In a major embarrassment for Washington at the Summit of the Americas attended by more than 30 heads of state, 11 US Secret Service agents were sent home and five military servicepeople grounded over “misconduct” allegations in a hotel.
Prostitutes were taken to the hotel, according to a Colombian police source.
The widening controversy was overshadowing a host of weightier topics at the two-day summit that began on Saturday.
“I had a breakfast meeting to discuss trade and drugs, but the only thing the other delegates wanted to talk about was the story of the agents and the hookers,” one Latin American diplomat chuckled in the historic city of Cartagena.
Locals were upset about the bad publicity for their city and the scandal was raising eyebrows around the region.
“Obama’s guards expelled in Colombia over prostitution — shame the gringos think that Latin America is a brothel and they act like it too,” left-leaning Venezuelan political commentator Nicmer Evans commented on Twitter.
Obama’s rapprochement with the region — already undermined by the titillating headlines from Cartagena — also faces a rare display of unity among both leftist and conservative-run nations in Latin America in allowing communist-run Cuba at the next summit.
Argentina’s foreign minister said the final summit declaration was stalled over the issue of Cuba, with 32 nations supporting its inclusion in the next Summit of the Americas, but the US vetoing that.
Unlike at previous summits, backing for Cuba has also come from Colombia, Washington’s strongest ally in South America.
Latin American leaders are also pressuring the US for an overhaul of anti-drug policies, including possible narcotics legalization as a way to take profits out of the trade.
“Sometimes those controversies date back to before I was born,” Obama said wryly. “And sometimes I feel as if in some of these discussions, or at least the press reports, we’re caught in a time warp, going back to the 1950s and gunboat diplomacy and Yankees and the Cold War, and this and that and the other.”
Many in Latin America feel a new approach is needed to the drug war — and a shift away from hardline policies — after decades of violence, in producer and trafficking nations like Colombia and Mexico.

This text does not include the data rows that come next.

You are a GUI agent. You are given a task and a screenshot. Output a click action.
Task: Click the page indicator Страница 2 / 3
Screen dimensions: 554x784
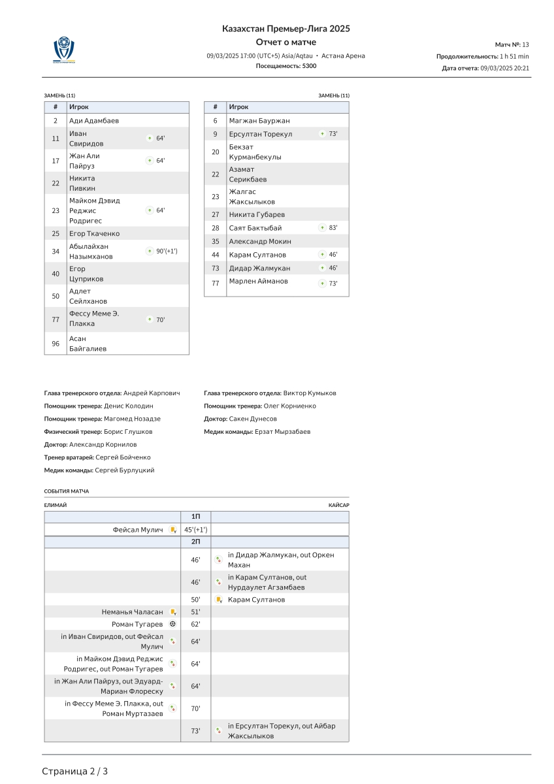click(x=75, y=771)
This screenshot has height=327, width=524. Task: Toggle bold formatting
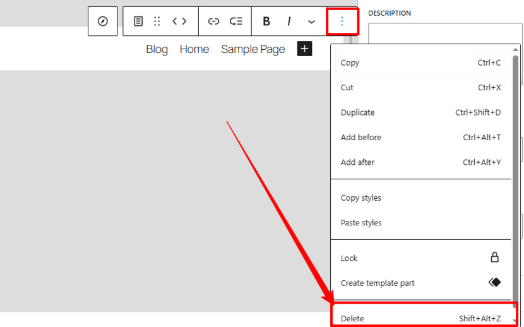click(266, 21)
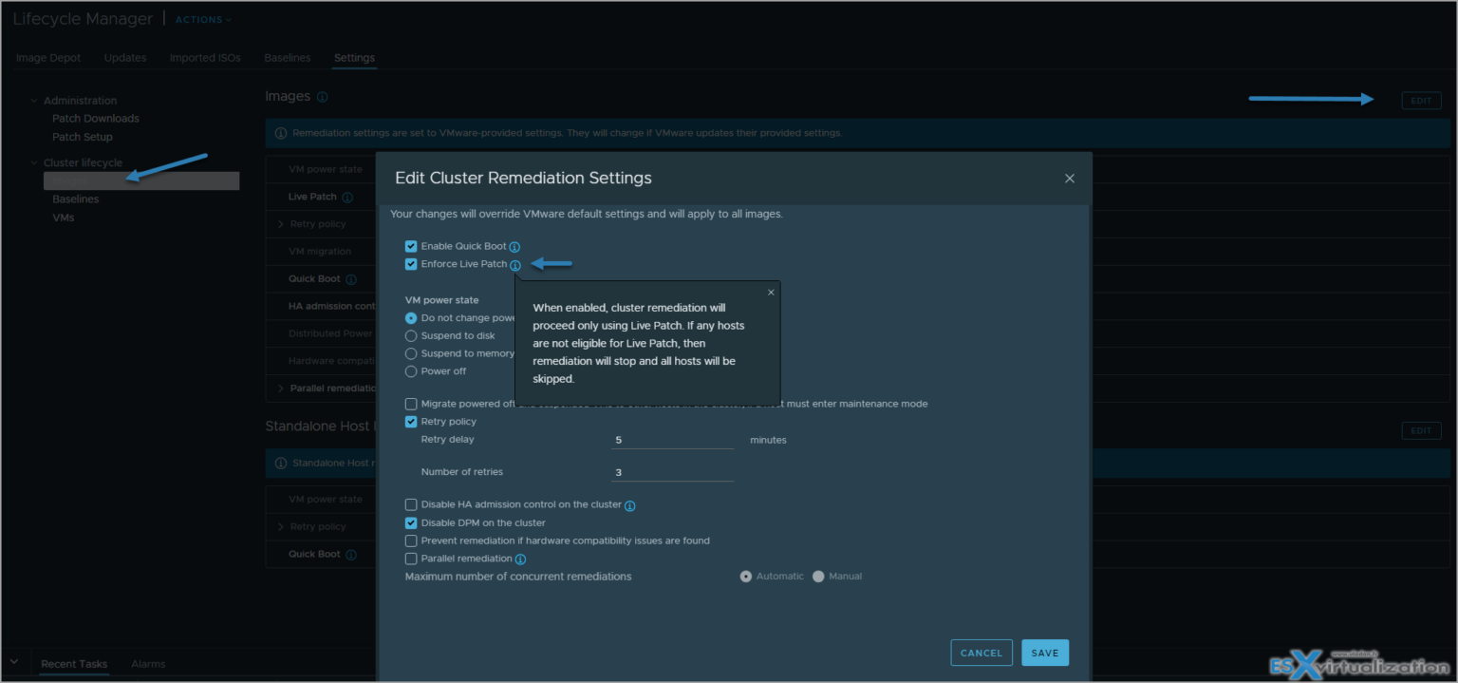The height and width of the screenshot is (683, 1458).
Task: Select the Suspend to disk power option
Action: click(x=411, y=334)
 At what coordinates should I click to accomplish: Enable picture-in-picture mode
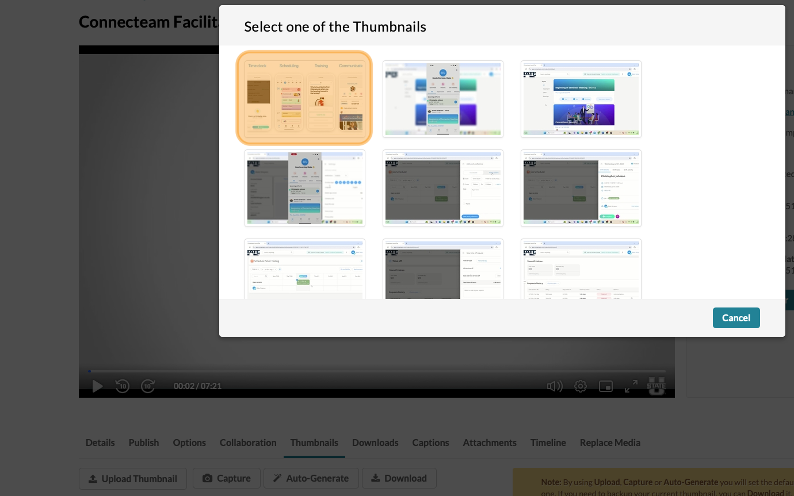(605, 386)
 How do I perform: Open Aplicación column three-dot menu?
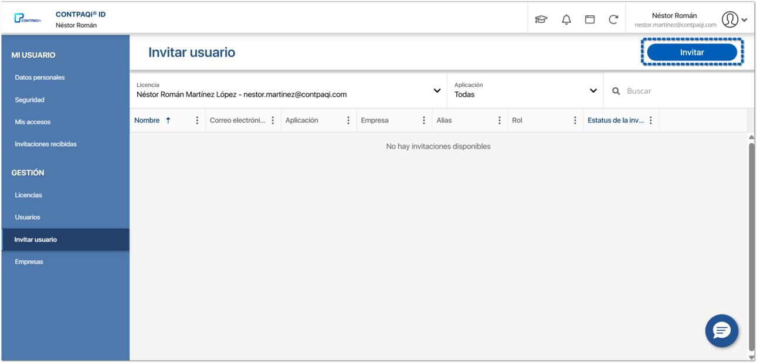[348, 121]
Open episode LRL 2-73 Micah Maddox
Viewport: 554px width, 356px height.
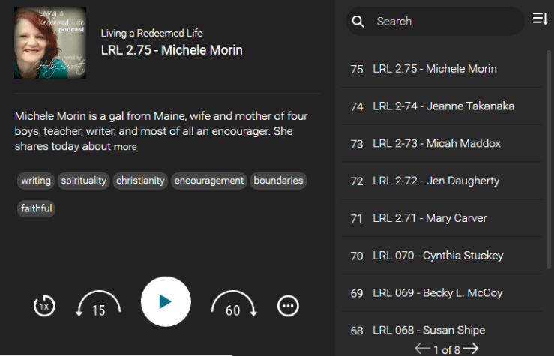click(x=436, y=143)
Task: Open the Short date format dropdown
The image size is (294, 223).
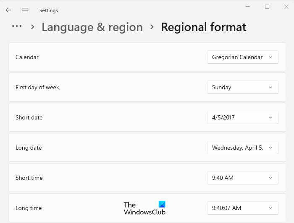Action: (x=243, y=117)
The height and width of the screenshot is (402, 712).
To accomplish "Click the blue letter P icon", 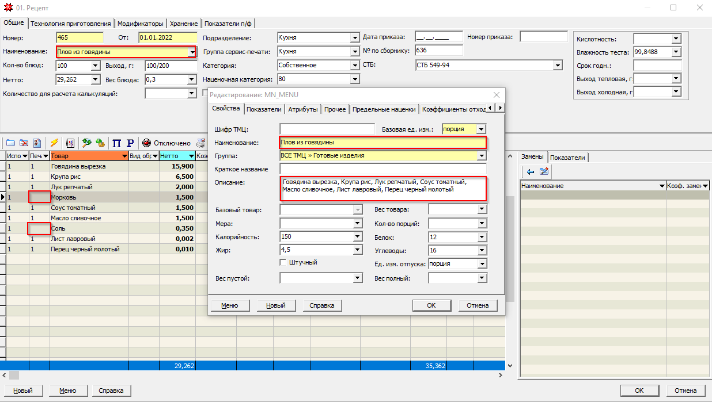I will pyautogui.click(x=130, y=143).
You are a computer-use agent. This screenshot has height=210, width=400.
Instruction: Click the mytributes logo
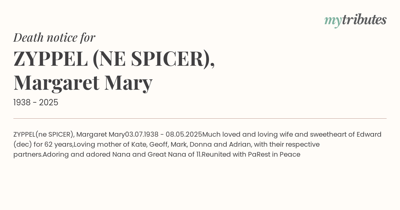click(x=355, y=20)
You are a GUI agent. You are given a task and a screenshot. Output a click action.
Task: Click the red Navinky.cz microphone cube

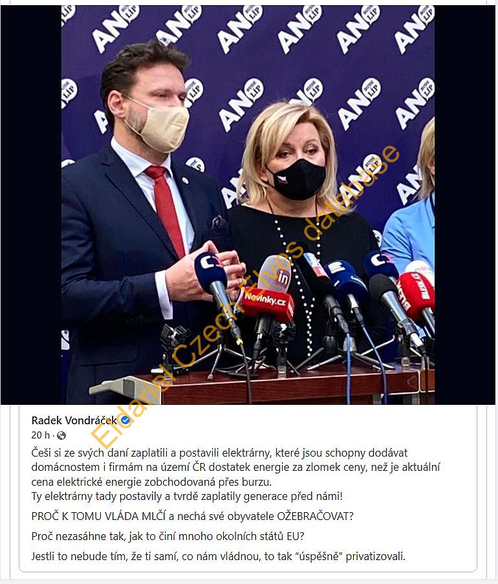pyautogui.click(x=268, y=303)
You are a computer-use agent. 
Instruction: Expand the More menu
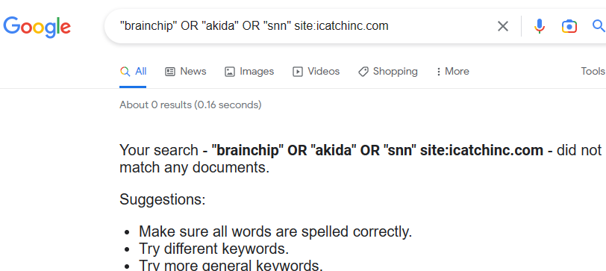tap(452, 72)

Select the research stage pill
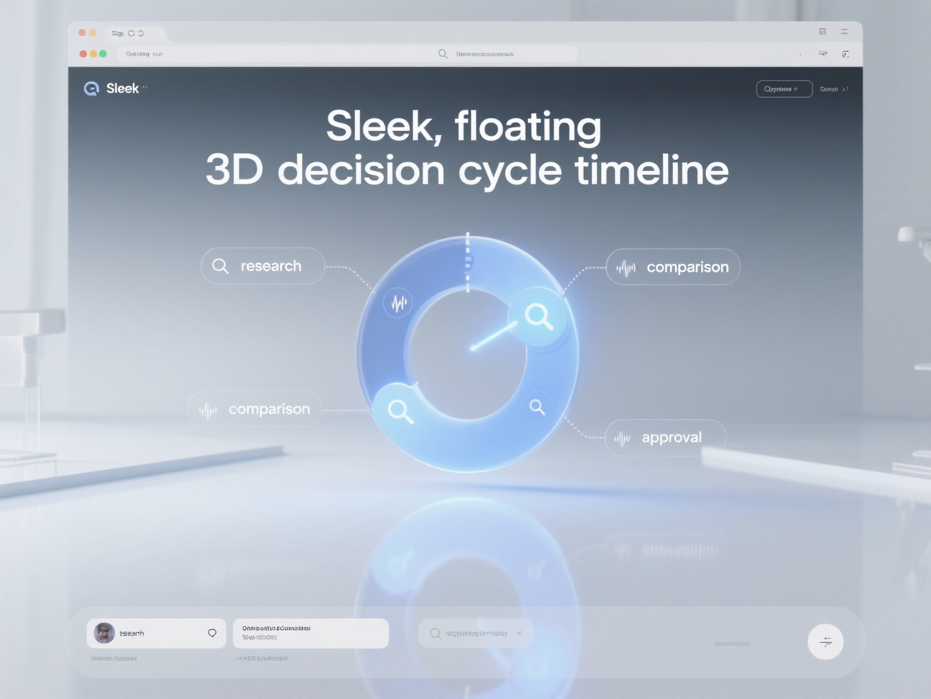tap(262, 266)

However, Obama was firm in rejecting calls to legalize either growing or consuming drugs.
Meanwhile, Brazilian President Dilma Rousseff gave Obama an earful on US expansionist monetary policy that is sending a flood of funds into developing nations, forcing up currencies and hurting and other rich nations’ competitiveness.

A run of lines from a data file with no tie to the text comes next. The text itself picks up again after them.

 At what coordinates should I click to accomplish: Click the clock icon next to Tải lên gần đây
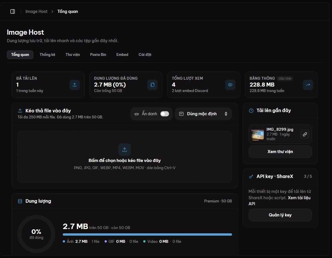pyautogui.click(x=251, y=111)
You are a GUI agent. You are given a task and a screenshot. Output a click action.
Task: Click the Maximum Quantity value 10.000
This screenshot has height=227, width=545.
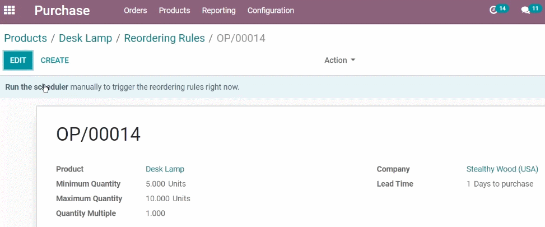click(158, 198)
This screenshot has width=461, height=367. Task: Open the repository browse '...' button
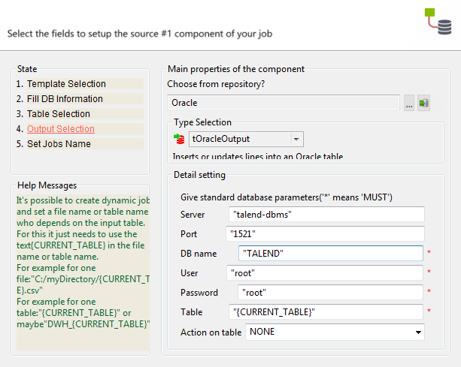pos(409,104)
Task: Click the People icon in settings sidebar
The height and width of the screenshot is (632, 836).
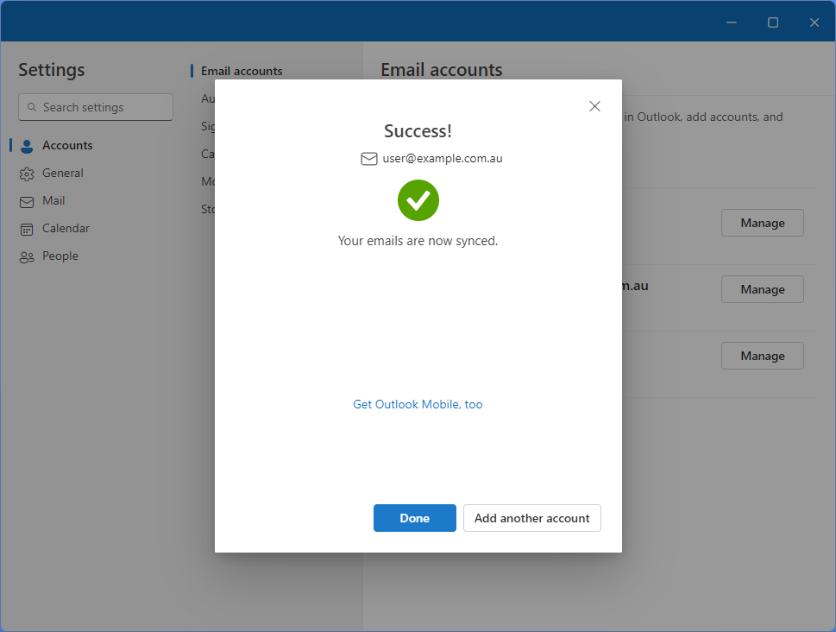Action: [27, 256]
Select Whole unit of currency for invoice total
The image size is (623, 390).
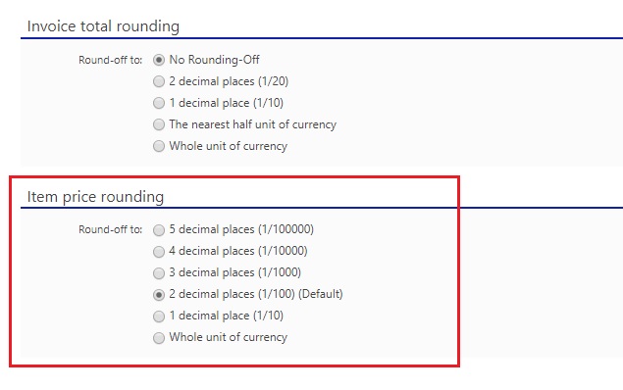pos(159,146)
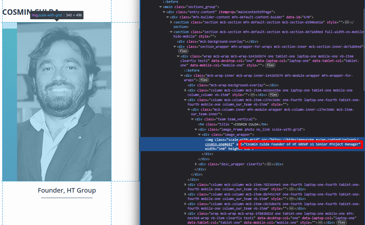
Task: Collapse the image_wrapper div node
Action: [x=200, y=135]
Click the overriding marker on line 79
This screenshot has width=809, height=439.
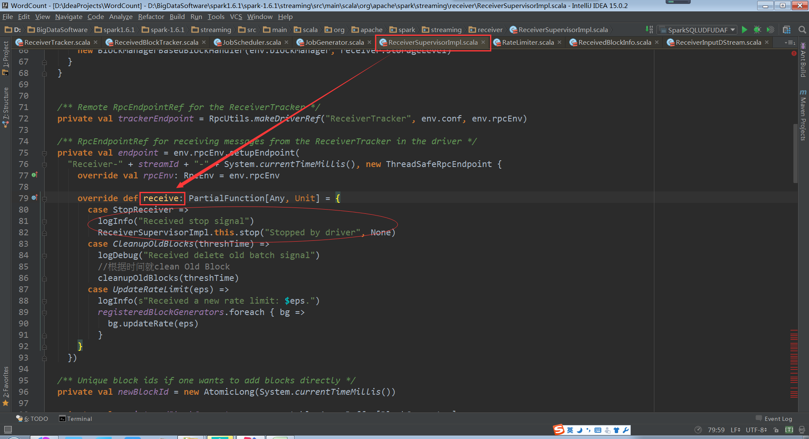(35, 197)
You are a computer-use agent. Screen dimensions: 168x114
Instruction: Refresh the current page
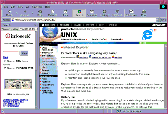[53, 13]
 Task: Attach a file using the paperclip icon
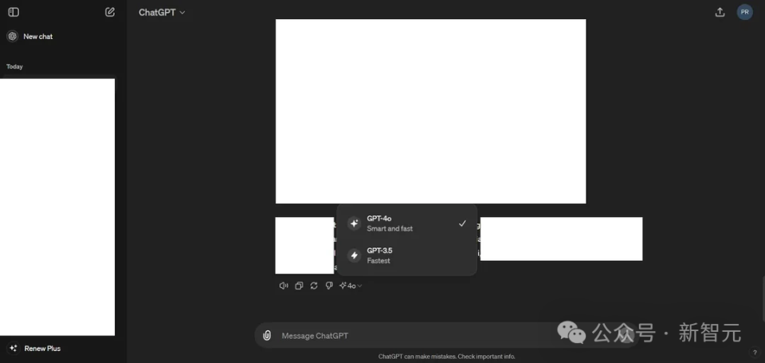pos(267,336)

“The way these countries, the most developed ones, especially in the euro region in the last year, have reacted to the crisis with monetary expansion has produced a monetary tsunami,” she said, as Obama listened.
“Obviously we have to take measures to defend ourselves. Note the word I chose — ‘defend,’ not ‘protect,’” added Rousseff, whose government’s actions to curb imports have been decried as protectionism by some in the region.

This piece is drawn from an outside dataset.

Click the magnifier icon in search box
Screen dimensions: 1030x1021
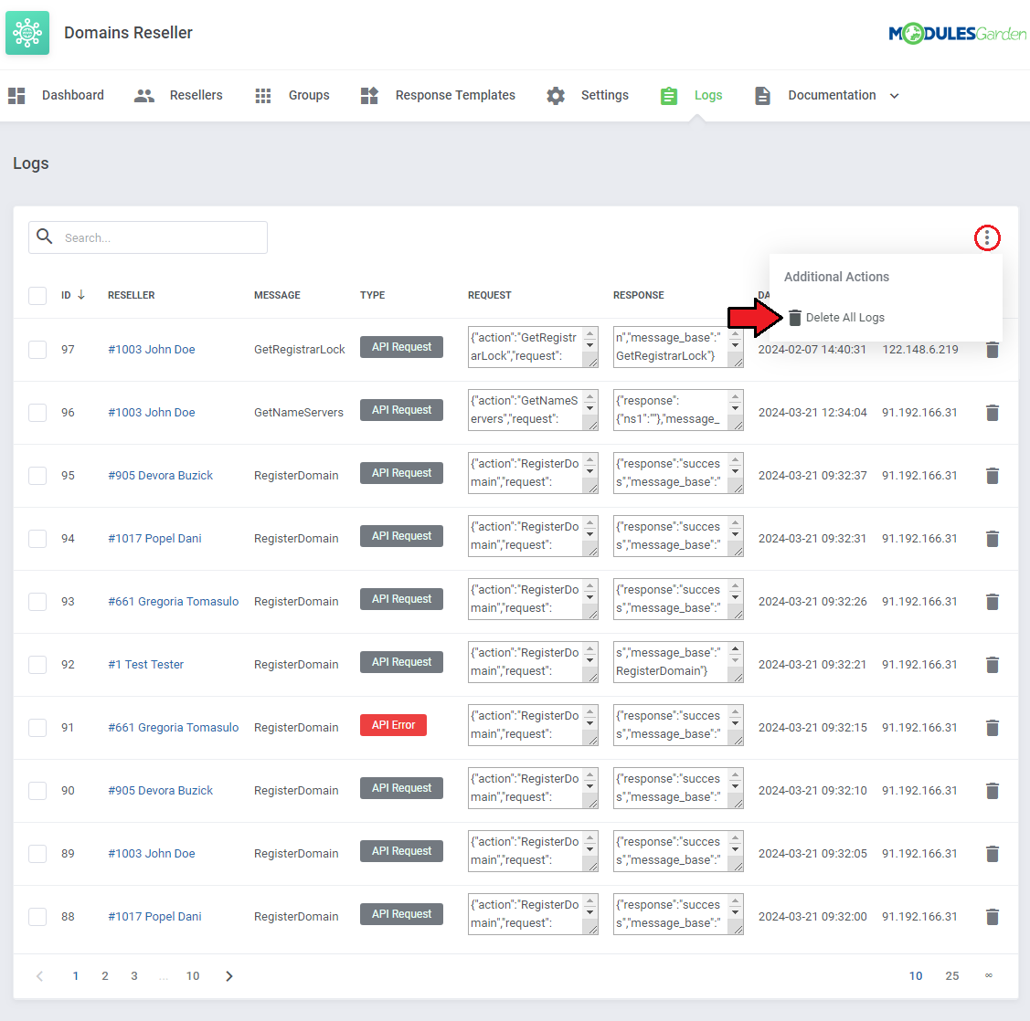[45, 237]
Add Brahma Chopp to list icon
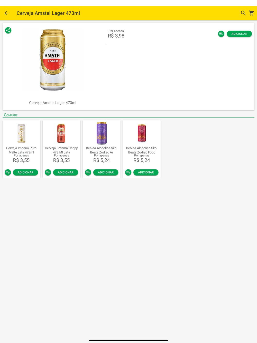The image size is (257, 343). 48,172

The host, Colombian President Juan Manuel Santos, is using the summit to showcase Colombia’s new economic stability after decades of guerrilla and drug violence that scared off investors.
Although seeking to position himself as a regional mediator — particularly between conservative governments and the anti-US bloc led by Venezuelan President Hugo Chavez — Santos nevertheless weighed in to support Brazil’s position in front of Obama.
“In some way, [they] are exporting their crisis to us via the appreciation of our currencies,” Santos said, referring to the damage done to local exporters as Latin American currencies gain strength. “I share President Dilma Rousseff’s anxiety.”